I started my Twitter journey at around 50 followers, most of which were friends from high school. By the end of August, I had crossed 500 follower.

Most of what I was Tweeting was developer related content. Things I had been learning, cool development patterns, tech I was using, mini-tutorials, new blog posts, all kinds of things. I was also interacting with larger dev accounts on the platform, like Jack Forge and Danny Thompson.

By the time Elon Musk had bought Twitter in April of 2022, I was sitting at around 2,500 followers. While not crazy growth, it was consistent month to month. I was posting things I found useful and interacting with other accounts, both large and small. I had carefully built my timeline to be highly engaging and informative.

The Decline

Twitter in the pre-Musk days wasn’t perfect by any means, but it was the best place, I felt, to build and grow my brand. As Musk slowly started gutting engineers and reworking the algorithm, I started realizing that these changes were starting to really hurt my ability to grow on the there.

The first thing I noticed was posts were not having nearly as much engagement as I had been getting. I would maybe get a couple of views, but the likes, comments, and retweets were not as high. I also noticed a significant drop in posts from accounts I was trying to engage with. It wasn’t that they we’re posting however, it was the the algorithm was simply not showing me their content.

My timeline, instead, became a dump for random things I had no interest in seeing.

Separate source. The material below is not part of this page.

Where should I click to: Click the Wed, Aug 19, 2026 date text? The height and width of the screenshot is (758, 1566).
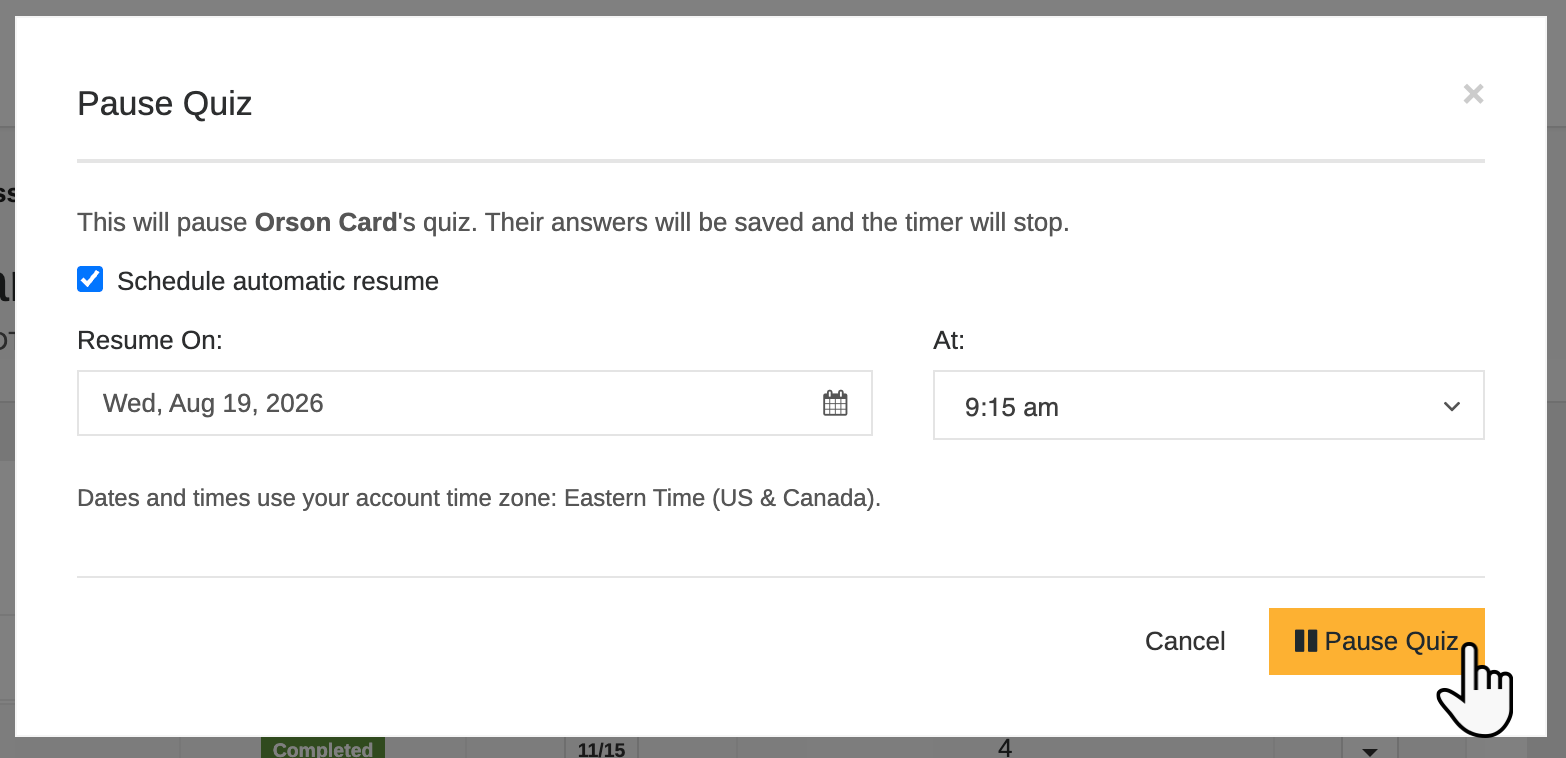point(213,403)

Random videos and memes, low-quality engagement-bait posts, ads for things I didn’t care about, and more. That careful curated timeline I had spent months building was gone seemingly out of nowhere. The high-quality developer content I was used to seeing and interacting with was slowly disappearing, replaced with engagement-bait and low-quality content.

Given the drops on both sides, I started to post less and less. Sure, I would still share learnings, tech stuff, blog posts, and YouTube videos, but it really wasn’t doing anything to drive growth on the platform. Even posting and engaging in groups was not helping. Sure the interactions would be slightly higher and lead to some growth, but it wasn’t even close to the pre-Musk growth I was seeing. Blocking accounts and muting keywords didn’t seem to help either, as posts I was actively avoiding were still creeping through.

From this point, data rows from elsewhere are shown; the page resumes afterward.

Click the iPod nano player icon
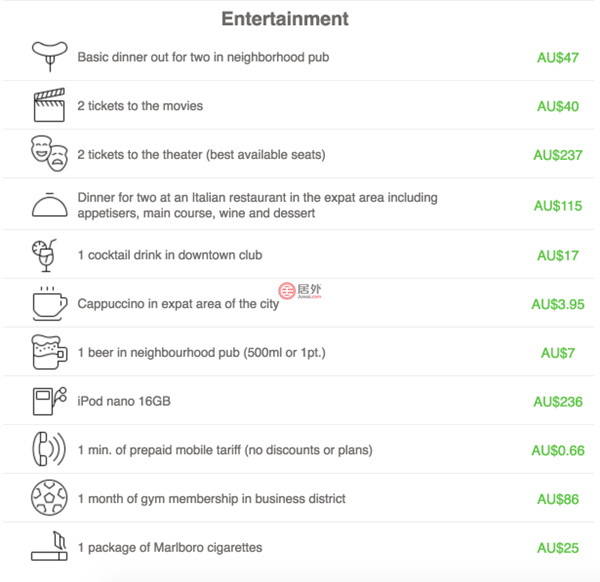This screenshot has height=582, width=600. tap(48, 401)
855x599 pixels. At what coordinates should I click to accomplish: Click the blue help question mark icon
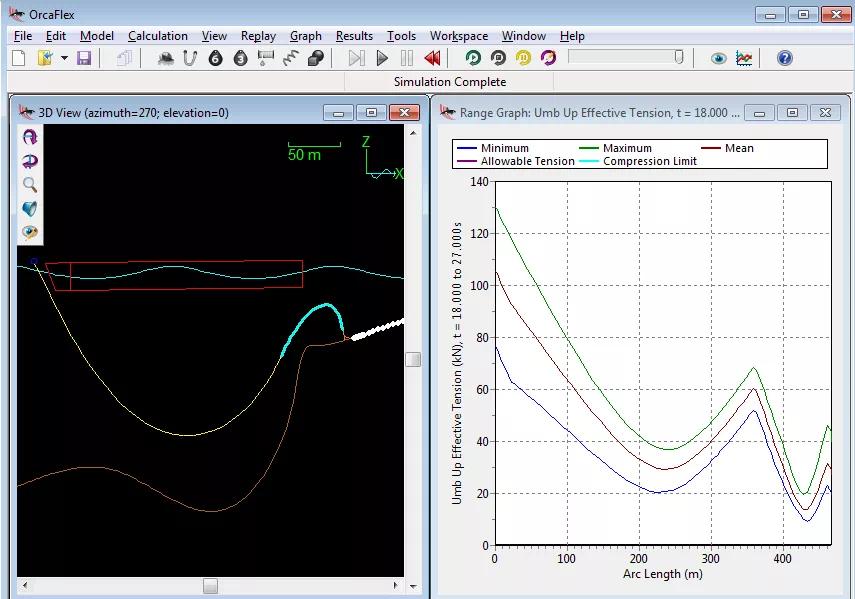click(x=785, y=59)
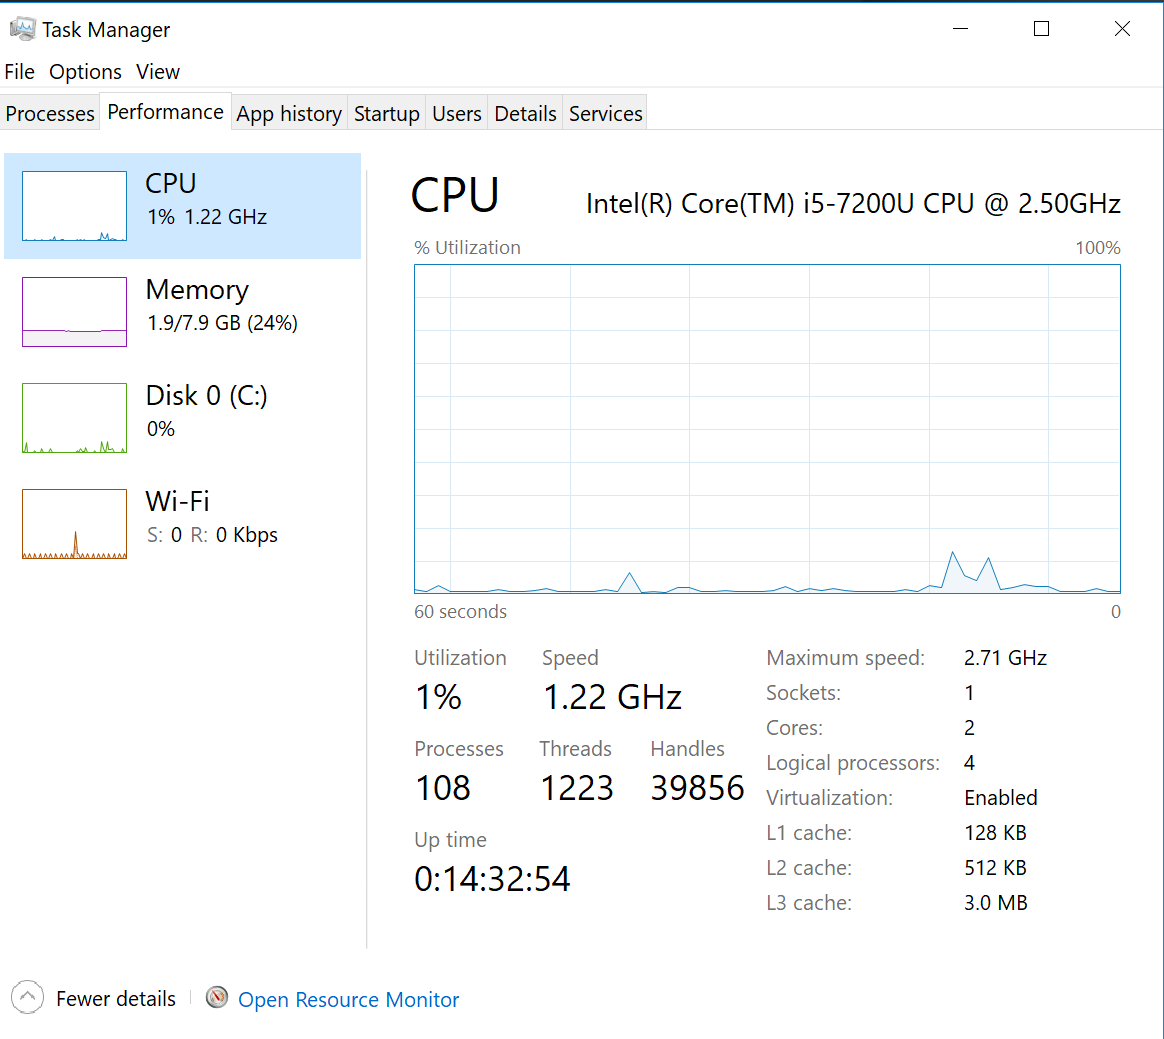Open the Options menu

(x=85, y=71)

It is also very hard to grow as a new account. During this time, I was creating new accounts for projects I was working on. The goal was people could follow these project accounts and see new updates, fixes, and announcements. With a polluted timeline, it was hard to find new people to follow or people who would be interested in what I was building. Growing with these accounts was next to impossible.

The Decision to Leave

As time went on, the problem would only get worse. Accounts that were following me were bots that would simply un-follow the next day. More and more I started getting DM’s from people who were trying to sell me a product or service. My timeline was filled with things I didn’t care about, nor did I want to be interacting with. I stopped caring about growth on Twitter and started looking into growing this blog and my YouTube channel instead. There didn’t seem like a point in trying to grow Twitter anymore.

That said, I would still do my best to engage with other accounts. But with good posts becoming fewer and further between and the “quality” of responses severely deteriorating, I was done. What was once a place for me to build, connect, learn, and grow is now a shell of it’s former self. It’s turned into a vile, hateful, toxic place that I did not want to be a part of. Musk took a platform that I once love and drove it into the ground. Between increased toxicity, a constantly changing algorithm, the bots, and spam posts, I made the choice to leave Twitter.

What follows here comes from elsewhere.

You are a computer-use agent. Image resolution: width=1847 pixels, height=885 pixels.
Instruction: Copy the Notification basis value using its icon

I deleted Twitter off my phone about almost two weeks ago.

What’s Next?

My first thought was to get on Threads, but after spending some time on there it just didn’t feel right. The closest thing I could describe it to is “If Instagram was Twitter”, which is own little world of awful.

Soon after I discovered Bluesky and immediately felt at home. After posting for about two weeks now, I can say I feel much better on there than Twitter. I’m still learning the algorithm, but at least I can post and engage with people I want to. I’m back to seeing posts I want to see from people that I have learned so much from.

The approach I’m taking to posting is post more genuinely, and less of a more engagement bait style posts you’d find on Twitter. Sure, I’ll share articles, videos, and other software dev related content, but I also want to share more of my own thoughts and opinions in other ares of my life. I picked up karate and golf this year, both of which I’m having a great time with. I’m finding my passions for reading gaming again, so I want to share my thoughts and feelings things in that area as well. I’m going to be as true to myself on here as a possibly can and see what happens.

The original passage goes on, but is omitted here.